[START OF Source document]

Bootstrap edge confidence
When bootstrap = TRUE, a non-parametric bootstrap over rows of
data is performed. Each bootstrap replicate runs the same
method, whitelist and blacklist; the fraction of replicates in
which each edge appears is recorded as that edge's confidence in
the returned KG. This gives an honest uncertainty estimate on the
learned structure, useful when the sample size is modest relative
to the number of variables (a common situation for soil surveys).
References
Spirtes, P., Glymour, C. and Scheines, R. (2000). Causation, Prediction, and Search (2nd ed.). MIT Press.
Scutari, M. (2010). Learning Bayesian networks with the bnlearn
R package. Journal of Statistical Software 35, 1–22.
Colombo, D. and Maathuis, M. H. (2014). Order-independent constraint-based causal structure learning. Journal of Machine Learning Research 15, 3741–3782.
Tsamardinos, I., Brown, L. E. and Aliferis, C. F. (2006). The max-min hill-climbing Bayesian network structure learning algorithm. Machine Learning 65, 31–78.
Examples
if (FALSE) { # \dontrun{
data(br_cerrado)
kg_learned <- causal_structure_learn(
br_cerrado,
variables = c("elev", "slope", "twi", "map_mm", "ndvi", "soc"),
method = "hc",
whitelist = data.frame(from = c("elev", "map_mm"),
to = c("twi", "soc")),
bootstrap = TRUE, R_boot = 200L, seed = 1L
)
print(kg_learned)
} # }

[END OF Source document]
[START OF Dataset entries]

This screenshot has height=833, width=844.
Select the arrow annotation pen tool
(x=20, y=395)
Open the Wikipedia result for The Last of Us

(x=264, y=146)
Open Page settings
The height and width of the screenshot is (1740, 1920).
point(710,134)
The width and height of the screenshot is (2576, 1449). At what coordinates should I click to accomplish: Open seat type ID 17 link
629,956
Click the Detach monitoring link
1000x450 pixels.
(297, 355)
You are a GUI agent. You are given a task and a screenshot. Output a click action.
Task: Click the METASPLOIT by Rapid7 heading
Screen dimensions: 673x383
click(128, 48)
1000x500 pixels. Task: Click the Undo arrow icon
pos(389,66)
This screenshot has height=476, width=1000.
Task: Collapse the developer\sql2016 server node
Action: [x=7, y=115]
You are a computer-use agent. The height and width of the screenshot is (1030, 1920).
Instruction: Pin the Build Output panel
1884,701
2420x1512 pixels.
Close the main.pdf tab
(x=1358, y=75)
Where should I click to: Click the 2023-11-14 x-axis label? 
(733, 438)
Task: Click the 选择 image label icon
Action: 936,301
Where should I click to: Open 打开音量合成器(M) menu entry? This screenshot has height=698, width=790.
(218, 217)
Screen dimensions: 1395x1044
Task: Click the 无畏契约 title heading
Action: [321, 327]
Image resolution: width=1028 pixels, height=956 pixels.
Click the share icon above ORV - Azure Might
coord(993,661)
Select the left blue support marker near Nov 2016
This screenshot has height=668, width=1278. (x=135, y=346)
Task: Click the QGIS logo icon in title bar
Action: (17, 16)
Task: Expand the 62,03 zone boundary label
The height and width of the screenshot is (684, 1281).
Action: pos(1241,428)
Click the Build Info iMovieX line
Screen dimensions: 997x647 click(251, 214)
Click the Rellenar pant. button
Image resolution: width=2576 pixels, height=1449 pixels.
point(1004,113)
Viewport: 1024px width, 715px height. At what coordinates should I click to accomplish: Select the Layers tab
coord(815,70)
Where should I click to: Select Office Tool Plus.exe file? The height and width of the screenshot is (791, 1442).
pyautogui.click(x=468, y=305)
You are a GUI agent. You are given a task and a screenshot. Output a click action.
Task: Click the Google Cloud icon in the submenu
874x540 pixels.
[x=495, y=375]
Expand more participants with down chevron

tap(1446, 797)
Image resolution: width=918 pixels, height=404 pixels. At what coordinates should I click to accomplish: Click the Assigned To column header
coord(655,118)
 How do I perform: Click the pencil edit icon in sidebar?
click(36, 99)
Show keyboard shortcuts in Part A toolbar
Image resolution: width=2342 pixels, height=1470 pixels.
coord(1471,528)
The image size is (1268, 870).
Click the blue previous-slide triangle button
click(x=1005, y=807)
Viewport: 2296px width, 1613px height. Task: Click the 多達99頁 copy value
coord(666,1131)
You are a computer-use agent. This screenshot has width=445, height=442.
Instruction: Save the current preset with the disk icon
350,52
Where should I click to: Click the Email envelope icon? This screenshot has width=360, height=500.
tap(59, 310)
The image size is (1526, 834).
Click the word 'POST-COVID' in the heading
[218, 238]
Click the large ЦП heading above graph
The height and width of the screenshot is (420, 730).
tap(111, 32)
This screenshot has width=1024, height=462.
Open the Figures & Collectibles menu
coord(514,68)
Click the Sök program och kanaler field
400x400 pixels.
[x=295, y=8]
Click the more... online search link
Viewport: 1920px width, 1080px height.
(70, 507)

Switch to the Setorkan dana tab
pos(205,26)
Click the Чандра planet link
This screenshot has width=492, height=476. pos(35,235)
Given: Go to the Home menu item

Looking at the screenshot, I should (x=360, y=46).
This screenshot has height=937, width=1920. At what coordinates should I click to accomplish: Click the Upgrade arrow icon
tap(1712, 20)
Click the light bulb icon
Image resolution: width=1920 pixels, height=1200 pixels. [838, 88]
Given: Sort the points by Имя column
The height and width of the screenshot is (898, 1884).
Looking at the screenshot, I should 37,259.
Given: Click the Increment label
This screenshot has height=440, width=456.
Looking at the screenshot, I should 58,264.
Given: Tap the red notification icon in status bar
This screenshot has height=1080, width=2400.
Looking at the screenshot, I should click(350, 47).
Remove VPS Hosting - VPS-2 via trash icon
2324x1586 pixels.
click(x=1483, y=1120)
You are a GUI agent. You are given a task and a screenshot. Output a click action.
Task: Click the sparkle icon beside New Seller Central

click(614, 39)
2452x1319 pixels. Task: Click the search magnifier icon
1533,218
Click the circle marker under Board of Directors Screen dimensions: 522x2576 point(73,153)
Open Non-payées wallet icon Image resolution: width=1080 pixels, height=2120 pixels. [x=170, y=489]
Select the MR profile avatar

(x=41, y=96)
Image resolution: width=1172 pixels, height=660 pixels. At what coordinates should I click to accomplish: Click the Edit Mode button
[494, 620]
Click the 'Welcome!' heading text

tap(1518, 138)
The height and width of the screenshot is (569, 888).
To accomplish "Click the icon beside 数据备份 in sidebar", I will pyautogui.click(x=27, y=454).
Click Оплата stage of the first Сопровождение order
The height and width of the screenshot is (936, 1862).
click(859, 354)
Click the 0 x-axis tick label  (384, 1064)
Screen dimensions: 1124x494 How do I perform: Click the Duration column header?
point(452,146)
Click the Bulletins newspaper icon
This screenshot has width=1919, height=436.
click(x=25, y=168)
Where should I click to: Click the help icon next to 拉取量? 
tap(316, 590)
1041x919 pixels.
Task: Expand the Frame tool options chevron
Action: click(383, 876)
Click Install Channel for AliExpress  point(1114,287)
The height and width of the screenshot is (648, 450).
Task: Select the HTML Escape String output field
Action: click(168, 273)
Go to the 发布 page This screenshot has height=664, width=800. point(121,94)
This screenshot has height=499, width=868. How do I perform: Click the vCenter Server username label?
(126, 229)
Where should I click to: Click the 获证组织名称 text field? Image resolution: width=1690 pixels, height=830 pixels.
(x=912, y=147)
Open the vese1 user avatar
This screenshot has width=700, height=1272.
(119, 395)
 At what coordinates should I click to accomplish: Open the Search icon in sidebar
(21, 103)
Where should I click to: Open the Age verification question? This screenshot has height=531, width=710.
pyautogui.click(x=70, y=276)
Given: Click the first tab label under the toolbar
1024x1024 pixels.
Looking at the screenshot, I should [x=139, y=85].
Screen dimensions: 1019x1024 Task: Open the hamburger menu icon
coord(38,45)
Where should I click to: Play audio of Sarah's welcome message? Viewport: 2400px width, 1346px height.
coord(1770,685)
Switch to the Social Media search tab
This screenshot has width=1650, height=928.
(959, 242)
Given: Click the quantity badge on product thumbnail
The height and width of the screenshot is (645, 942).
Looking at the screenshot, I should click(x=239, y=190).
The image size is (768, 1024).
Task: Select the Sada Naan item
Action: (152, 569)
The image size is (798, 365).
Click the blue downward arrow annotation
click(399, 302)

[END OF Dataset entries]

Tasks for this exercise
1: Please retype the part of the bootstrap edge confidence text that opens with the words containing "Scutari, M. (2010)." and closes with "Research 15, 3741–3782.".
2: According to the bootstrap edge confidence text, what is recorded as each edge's confidence in the returned KG?
3: In the bootstrap edge confidence text, which variable names are passed in the `variables` argument of the example call?

Responses
1:
Scutari, M. (2010). Learning Bayesian networks with the bnlearn
R package. Journal of Statistical Software 35, 1–22.
Colombo, D. and Maathuis, M. H. (2014). Order-independent constraint-based causal structure learning. Journal of Machine Learning Research 15, 3741–3782.

2: The fraction of bootstrap replicates in which that edge appears.

3: elev, slope, twi, map_mm, ndvi, soc